Quentin Tarantino is one of the most recognizable filmmakers of modern cinema. The writer-director is known for his unpredictable and violent films. He first gained widespread fame with his movie ‘Pulp Fiction’. Those who are familiar with his works, know that the ‘Trunk Shot’ is the filmmaker’s signature shot. The Trunk shot is a low-angle shot used in cinema when one or more characters need to retrieve something or someone from the trunk of a car, with the characters looking downwards, towering over the shot. Along with that, he also uses reverse trunk shots with characters being watched from outside the trunk.

This trademark shot is seen in most of his films, right from his early work “Reservoir Dogs” (1992), to his most successful films like “Kill Bill: Vol. 1& 2”, “Inglorious Bastards” (2009), and “Django Unchained” (2012). Along with foot fetishes and associating food with power in his movies, long takes and tracking shots, mirror shots, well- written monologues, graphic violence, dark comedy, and also his love for music- upbeat music during death/torture scenes, all play essential roles in his films. These are some of the unique aspects of his filmmaking style.

Steven Spielberg

If you see too many extreme close-ups of the characters on your screen, chances are that you’re watching a Steven Spielberg film. Steven Spielberg is the highest-grossing famous filmmaker of all time with a 30+ feature film career. In his movies, he guides emotions with the character’s face, and this technique in his films is often called ‘The Spielberg Face’. This is where the director shows the character’s extreme close-up face and then cuts it to another scene.

This technique adds an extra layer of emotions for the audience to feel it. Most of the time, the character in this shot is amazed, and their face is full of surprise. This technique is used in all of his films. Along with the emphasis on childhood, struggles to survive, reflection shots, and long shots are the elements you will see in most of his movies.

Stanley Kubrick

Kubrick’s most famous trademark is the use of Symmetry composition i.e., one-point perspective and the infamous ‘Kubrick Stare’. Most of his movies contain scenes making use of this technique. He uses the exact center of the frame as a one-point perspective with everything else in the shot leading to that singular point. This technique leads the audience into action.
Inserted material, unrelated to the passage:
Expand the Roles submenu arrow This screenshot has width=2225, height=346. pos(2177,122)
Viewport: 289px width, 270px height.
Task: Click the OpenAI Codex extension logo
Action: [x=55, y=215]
Whereas the ‘Kubrick Stare’ shows the power of the gaze and this technique is usually used to signify that the character is about to flip out. This is a shot with the character tilting his head down and eyes up beneath his eyebrows while smiling wildly. The main intent behind this technique is to draw the audience into the scene. Other than these two trademark techniques, long-tracking shots down hallways, rapidly changing camera-angles, and using bold colors are some of the trademark techniques that Stanley uses as a director.

These techniques serve as a testament to the directors’ creative vision and their ability to manipulate the cinematic language to tell their stories in a unique and captivating way. The distinctive techniques employed by renowned directors transcend stylistic choices. They act as powerful tools to shape the narrative, evoke emotions, and leave a lasting impression on the audience.